Covid-19Magazine Exclusive

COVID–19: Lessons from 9/11

In 2001, Major Samuel Gonzalez served as a corps officer in Buffalo, N.Y. Every Wednesday, he hosted prayer services for about 25 people.

“They were usually the more committed ones who came to the meetings. But the Wednesday after September 11, we welcomed 100 people to pray with us,” says Gonzalez. “For months following that day, the numbers of people attending those Wednesday prayer services went up and up.”

Almost twenty years later, Gonzalez now serves as the assistant secretary for spiritual life development and holiness for the Eastern Territory. Due to the COVID–19 pandemic, he is finding new ways to welcome people to church and to encourage corps officers to interact with them. Although COVID–19 has paused in–person attendance at many corps, nervous and worried communities are again looking to the Lord in record numbers for guidance.

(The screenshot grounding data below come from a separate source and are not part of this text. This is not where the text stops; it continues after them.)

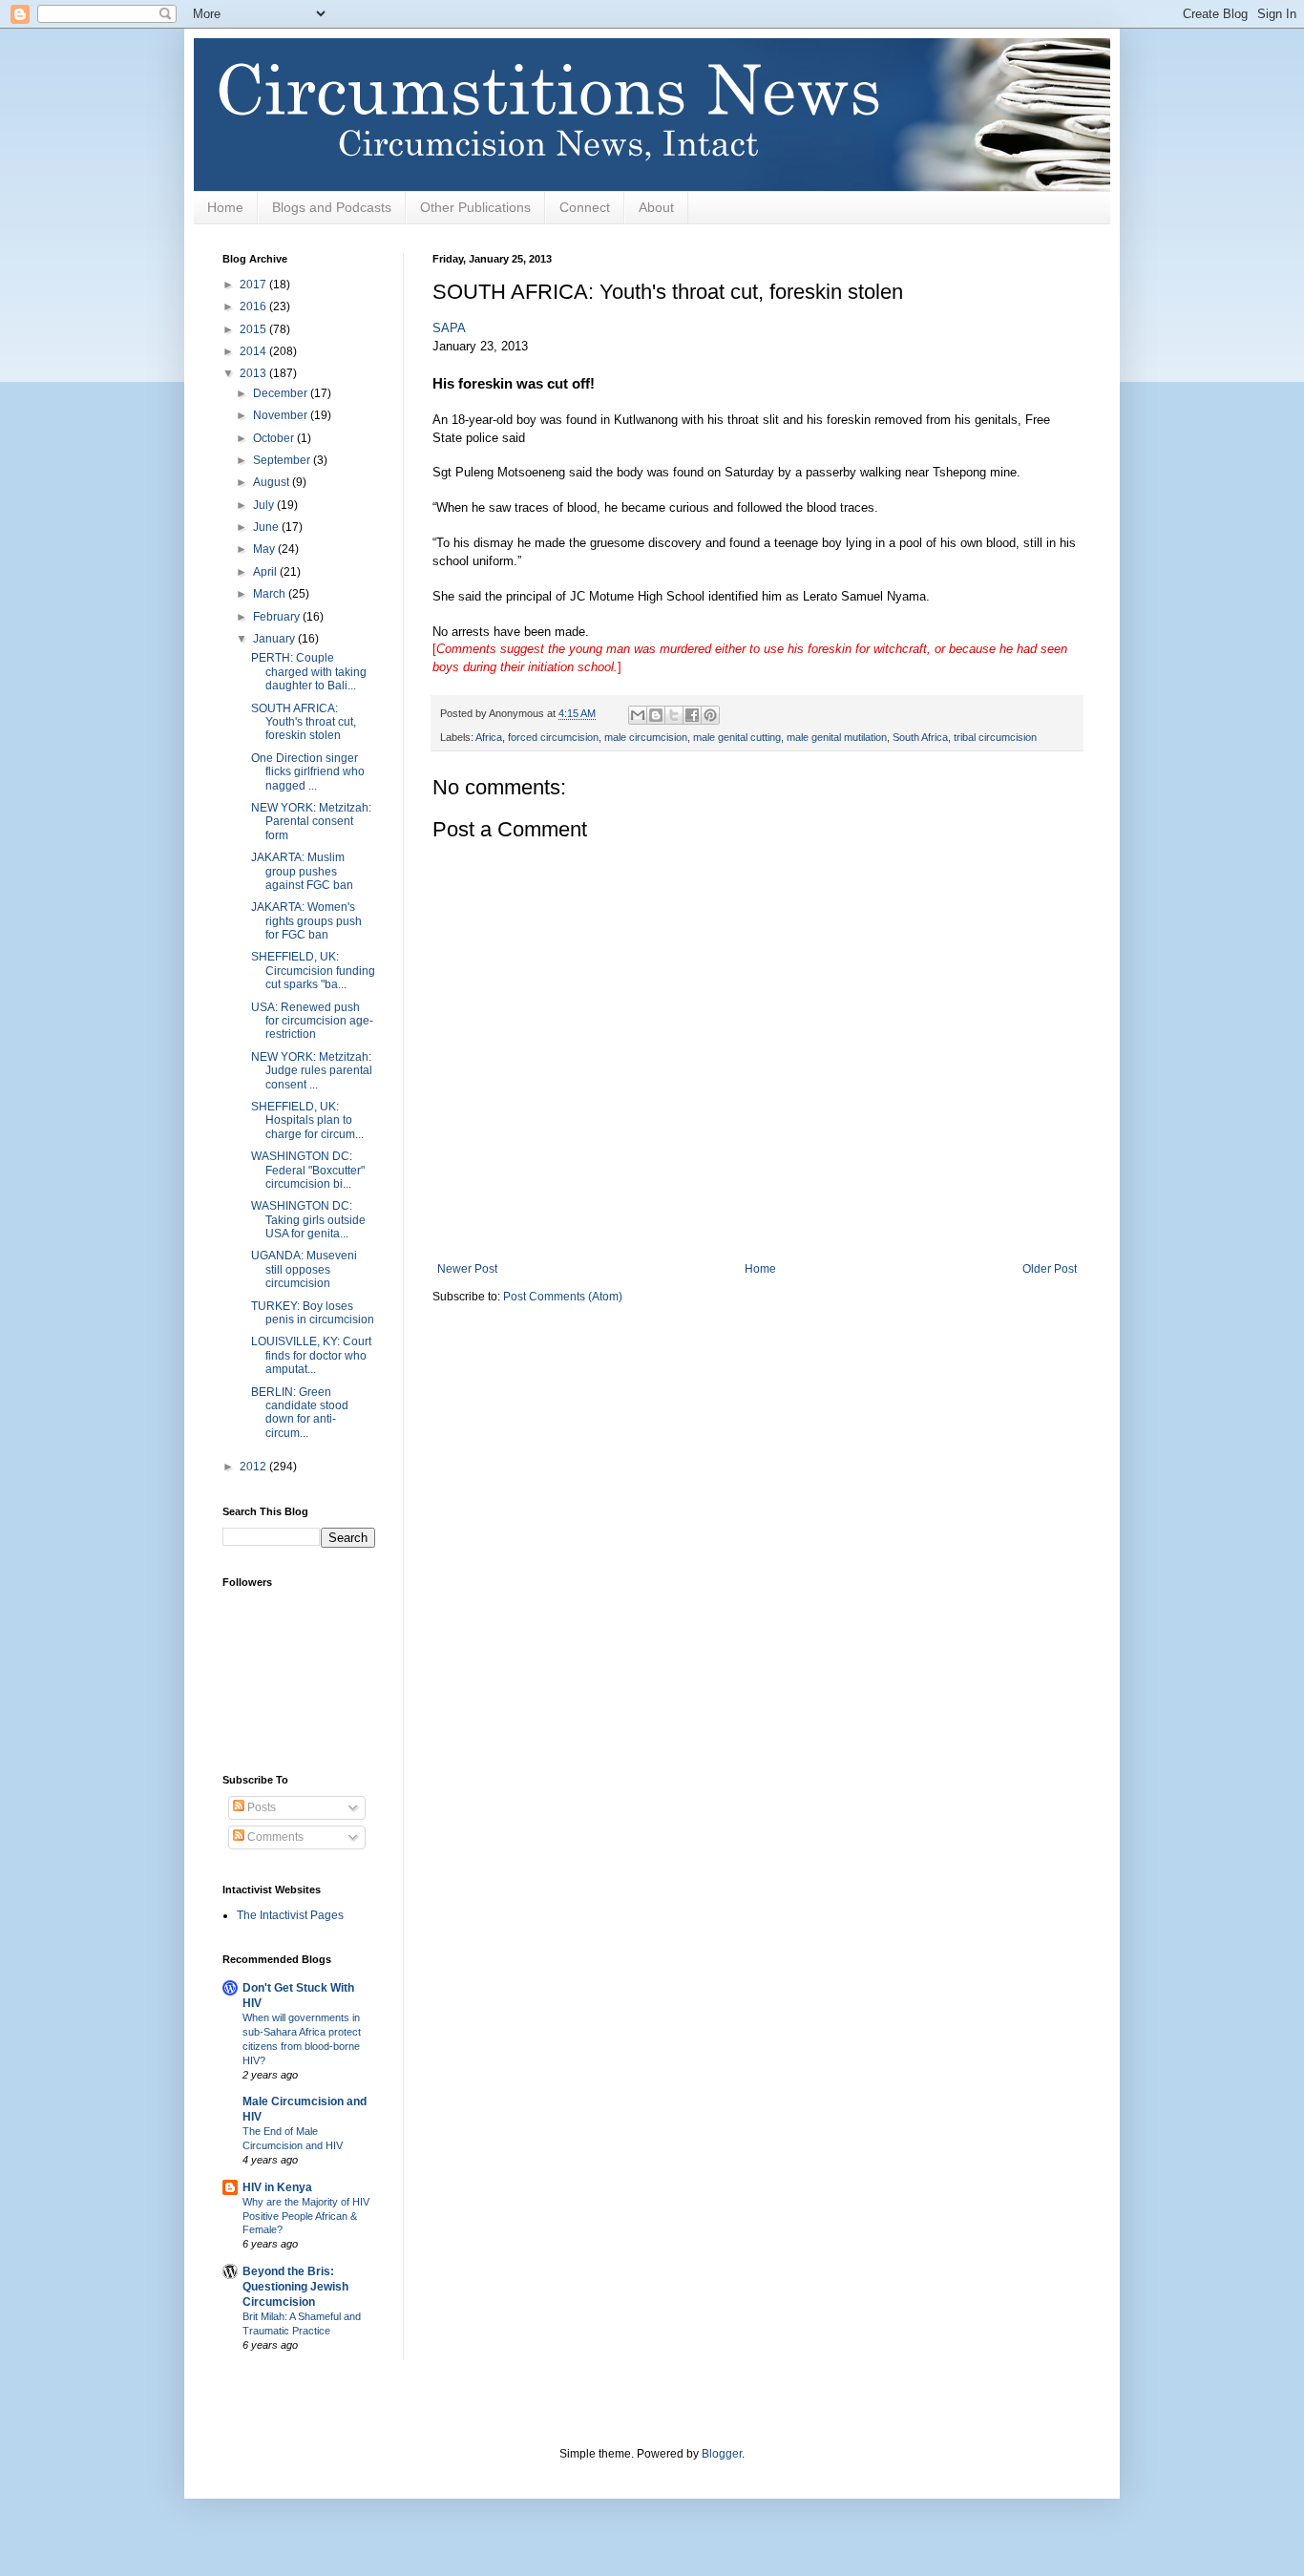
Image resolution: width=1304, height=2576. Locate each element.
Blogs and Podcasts (331, 207)
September (283, 460)
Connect (584, 207)
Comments (274, 1837)
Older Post (1049, 1269)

“Officers are now connecting with their ministries through the internet,” says Gonzalez. “They are reinventing, adapting, and seeing them grow online.”

“What will happen when we are again able to open the churches and welcome people in? Do we continue the online prayers and services? I think we should. We need to keep those contacts and connections. They have led to people having more spiritual conversations in their daily lives.”


The after effects

Gonzalez says that there are lessons from the aftermath of 9/11 that are worth remembering when dealing with COVID–19. For example, Post–Traumatic Stress Disorder (PTSD) will be a factor for many people, and will have a farther reach.

“After 9/11, people who lived in someplace like Utah may not have been as directly affected as the people who lived or worked near the World Trade Center, unless they had a direct connection to New York,” says Gonzales. “But COVID–19 has reached every person in America and in the world. Even those who remain healthy may be traumatized.”

“An officer in Puerto Rico told me how, for the past few years, the island has dealt with earthquakes, storms, political issues, and a broken economy,” says Gonzalez. “Now, just as people are beginning to heal and get help in rebuilding their homes, COVID arrives. People are reliving the pain of being restricted to their homes, just as they were during the hurricanes.”

Gonzales believes that in 2021 it will be crucial to find ways to help people with PTSD, even if circumstances have improved.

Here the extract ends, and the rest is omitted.